Seed World

Mitchell Japp on why the PGDC is so Important to the Health of Saskatchewan’s Barley Industry

Mitchell Japp, research & extension manager for SaskBarley, sits down with Marc Zienkiewicz at the annual meeting of the Prairie Grain Development Committee (PGDC) in Banff, Alta., where they discuss why the PGDC is so valuable to Saskatchewan’s barley industry, some cool new projects SaskBarley is taking part in, and how one of those projects could generate valuable data that goes beyond what has traditionally been communicated in printed seed guides.

“We’re about to enter into the third year of the Western Canadian Field Trials project led by the Canadian Malt Barley Technical Centre. The CMBTC project includes a wide selection of entries, including seven new malt varieties, across 25+ locations in three provinces, and focuses on characteristics such as germination, energy, and water sensitivity,” he explains.

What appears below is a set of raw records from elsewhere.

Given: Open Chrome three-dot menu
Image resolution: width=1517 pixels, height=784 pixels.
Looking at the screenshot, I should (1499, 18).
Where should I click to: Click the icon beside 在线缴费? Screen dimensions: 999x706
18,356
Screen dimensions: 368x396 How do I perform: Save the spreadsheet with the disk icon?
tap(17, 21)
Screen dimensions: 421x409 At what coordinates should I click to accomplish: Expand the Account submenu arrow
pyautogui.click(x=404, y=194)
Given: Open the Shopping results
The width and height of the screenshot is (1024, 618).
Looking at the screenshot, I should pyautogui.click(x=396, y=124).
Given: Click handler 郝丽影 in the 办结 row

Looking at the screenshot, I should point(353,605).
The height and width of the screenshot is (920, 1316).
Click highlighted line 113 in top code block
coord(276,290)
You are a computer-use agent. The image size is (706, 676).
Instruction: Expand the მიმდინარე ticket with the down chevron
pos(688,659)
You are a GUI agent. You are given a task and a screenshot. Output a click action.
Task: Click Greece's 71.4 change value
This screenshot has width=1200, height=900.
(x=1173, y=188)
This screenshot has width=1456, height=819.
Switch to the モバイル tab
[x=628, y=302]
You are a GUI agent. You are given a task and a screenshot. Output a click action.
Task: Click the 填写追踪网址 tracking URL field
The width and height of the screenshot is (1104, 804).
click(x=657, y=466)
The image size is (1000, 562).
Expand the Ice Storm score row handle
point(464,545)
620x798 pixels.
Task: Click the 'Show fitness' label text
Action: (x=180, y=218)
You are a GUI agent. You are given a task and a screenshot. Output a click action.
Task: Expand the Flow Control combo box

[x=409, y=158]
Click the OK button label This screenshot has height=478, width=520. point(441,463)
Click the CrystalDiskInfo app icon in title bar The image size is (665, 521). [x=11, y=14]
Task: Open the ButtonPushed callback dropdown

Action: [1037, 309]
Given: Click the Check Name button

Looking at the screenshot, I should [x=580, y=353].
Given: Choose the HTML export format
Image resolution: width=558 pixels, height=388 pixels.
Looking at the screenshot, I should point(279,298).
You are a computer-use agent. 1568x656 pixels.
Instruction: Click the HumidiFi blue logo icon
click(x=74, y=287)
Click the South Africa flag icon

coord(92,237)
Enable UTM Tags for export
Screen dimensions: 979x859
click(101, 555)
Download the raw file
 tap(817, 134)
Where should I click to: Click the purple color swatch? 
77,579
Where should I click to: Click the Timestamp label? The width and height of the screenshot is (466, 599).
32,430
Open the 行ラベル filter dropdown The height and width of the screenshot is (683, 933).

This data can be used to promote newer varieties to the malt and brewing industry and facilitate a more rapid transition away from old malt varieties. Funding partners in this project are Alberta Barley and Manitoba Crop Alliance, as well as in-kind support from ARVAC, Saskatchewan Variety Performance Group, and Manitoba Crop Variety Evaluation Trials.

“The other project we’re supporting, led by Indian Head Agricultural Research Foundation (IHARF), is focusing on variety-specific performance of varieties in Saskatchewan using alternate analytical methods. The crops being studied include wheat, durum, barley, canola, field peas, lentils, chickpeas, and flax. By analyzing the data collected from the regional variety trials, the project aims to provide more accurate and efficient evaluations of crop performance in different environments.”

By leveraging the existing yield data and using alternate analytical methods, the project can gain a more intensive perspective on evaluating environment-specific parental performance of various crops in Saskatchewan. This will allow for more robust results that go beyond the space constraints of a printed seed guide. Funding partners are Western Grains Research Foundation, Sask Wheat and SaskPulse.